The New York Times reviewer called The Misleading Lady a "theatrical crazy quilt" and labelled it a "cubist play" for its untraditional composition, but also said it was "very good fun". The critic for the Daily Standard Union agreed the story was "out of the ordinary" but well-appreciated by the large audience, with Lewis Stone and Inez Buck both "forced to respond to numerous curtain calls". The Brooklyn Citizen called it "one of the best plays that has been produced in Manhattan this season" and predicted it "should remain a long time on Broadway".

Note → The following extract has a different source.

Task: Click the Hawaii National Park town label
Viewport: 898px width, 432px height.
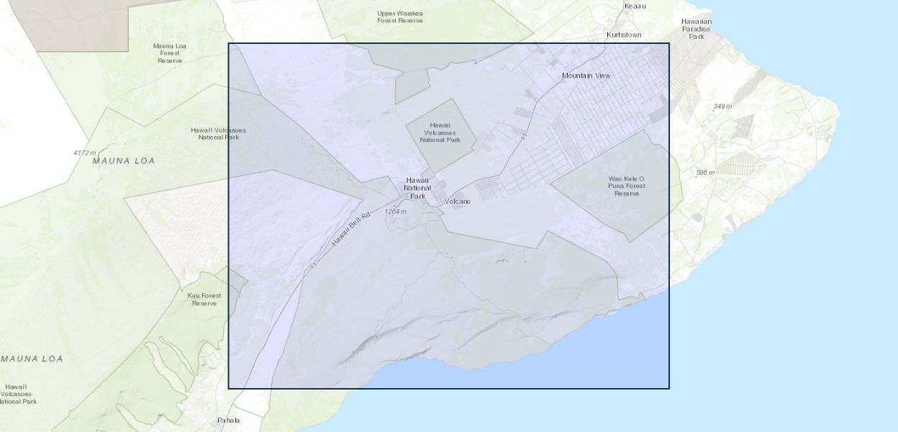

By the time The Misleading Lady started its eleventh week on Broadway in February 1914, ticket sales were still running two months in advance. A month later it had reached 118 performances.

===Broadway closing===
The Misleading Lady closed at the Fulton Theatre on May 2, 1914, after 198 performances, and started immediately on tour with a slightly different supporting cast, beginning at the Colonial Theatre in Boston on May 4, 1914.

==Adaptations==
===Film===
- The Misleading Lady (1916) - Five-reel silent film from Essanay Studios, filmed in December 1915.
- The Misleading Lady (1920)
- The Misleading Lady (1932)

===Literary===
- The Misleading Lady (1915) Hearst International released this novelization, credited to Charles W. Goddard and Paul Dickey, in December 1915.

===Television===
- Kraft Television Theatre (1949) An episode titled "The Misleading Lady", attributed to Goddard and Dickey, was broadcast live on August 10, 1949. The leads were Patricia Jenkins, Mark Roberts, and Vaughan Taylor.

==Bibliography==
- Charles W. Goddard and Paul Dickey. The Misleading Lady: A Play in Three Acts. Samuel French, 1929.
- George Abbott. Mister Abbott. Random House, 1963.